Data entries
^^^^^^^^
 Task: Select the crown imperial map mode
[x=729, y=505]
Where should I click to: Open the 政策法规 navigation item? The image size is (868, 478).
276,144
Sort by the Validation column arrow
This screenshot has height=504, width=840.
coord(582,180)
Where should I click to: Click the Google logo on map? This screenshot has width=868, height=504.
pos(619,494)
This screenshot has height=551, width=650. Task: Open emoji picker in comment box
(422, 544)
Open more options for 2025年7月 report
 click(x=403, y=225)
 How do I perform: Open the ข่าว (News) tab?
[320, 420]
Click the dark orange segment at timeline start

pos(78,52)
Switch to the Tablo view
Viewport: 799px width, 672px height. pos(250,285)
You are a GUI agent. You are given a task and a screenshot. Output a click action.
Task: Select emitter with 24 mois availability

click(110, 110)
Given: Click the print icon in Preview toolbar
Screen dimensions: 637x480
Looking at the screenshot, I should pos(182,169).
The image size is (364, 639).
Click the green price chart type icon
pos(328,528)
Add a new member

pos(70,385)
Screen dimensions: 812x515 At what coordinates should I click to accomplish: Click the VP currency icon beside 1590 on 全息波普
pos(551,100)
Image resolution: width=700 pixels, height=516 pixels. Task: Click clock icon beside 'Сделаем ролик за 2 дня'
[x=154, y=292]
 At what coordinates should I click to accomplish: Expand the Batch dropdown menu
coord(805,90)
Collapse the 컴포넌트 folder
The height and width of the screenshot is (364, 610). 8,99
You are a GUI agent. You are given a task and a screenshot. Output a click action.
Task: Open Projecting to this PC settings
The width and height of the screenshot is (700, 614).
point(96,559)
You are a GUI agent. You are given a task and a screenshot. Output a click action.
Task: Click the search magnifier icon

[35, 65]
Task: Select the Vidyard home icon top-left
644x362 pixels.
^^^^^^^^
*Objective*
Rewrite all of the items with "GUI agent" changed to "screen assistant" wherever it occurs, keeping everything else the same.

*Response*
 Task: Select the crown imperial map mode
[x=729, y=505]
Where should I click to: Open the 政策法规 navigation item? The image size is (868, 478).
276,144
Sort by the Validation column arrow
This screenshot has height=504, width=840.
coord(582,180)
Where should I click to: Click the Google logo on map? This screenshot has width=868, height=504.
pos(619,494)
This screenshot has height=551, width=650. Task: Open emoji picker in comment box
(422, 544)
Open more options for 2025年7月 report
 click(x=403, y=225)
 How do I perform: Open the ข่าว (News) tab?
[320, 420]
Click the dark orange segment at timeline start

pos(78,52)
Switch to the Tablo view
Viewport: 799px width, 672px height. pos(250,285)
You are a screen assistant. You are given a task and a screenshot. Output a click action.
Task: Select emitter with 24 mois availability

click(110, 110)
Given: Click the print icon in Preview toolbar
Screen dimensions: 637x480
Looking at the screenshot, I should pos(182,169).
The image size is (364, 639).
Click the green price chart type icon
pos(328,528)
Add a new member

pos(70,385)
Screen dimensions: 812x515 At what coordinates should I click to accomplish: Click the VP currency icon beside 1590 on 全息波普
pos(551,100)
Image resolution: width=700 pixels, height=516 pixels. Task: Click clock icon beside 'Сделаем ролик за 2 дня'
[x=154, y=292]
 At what coordinates should I click to accomplish: Expand the Batch dropdown menu
coord(805,90)
Collapse the 컴포넌트 folder
The height and width of the screenshot is (364, 610). 8,99
You are a screen assistant. You are given a task and a screenshot. Output a click action.
Task: Open Projecting to this PC settings
The width and height of the screenshot is (700, 614).
point(96,559)
You are a screen assistant. You are given a task and a screenshot. Output a click action.
Task: Click the search magnifier icon

[35, 65]
Task: Select the Vidyard home icon top-left
644x362 pixels.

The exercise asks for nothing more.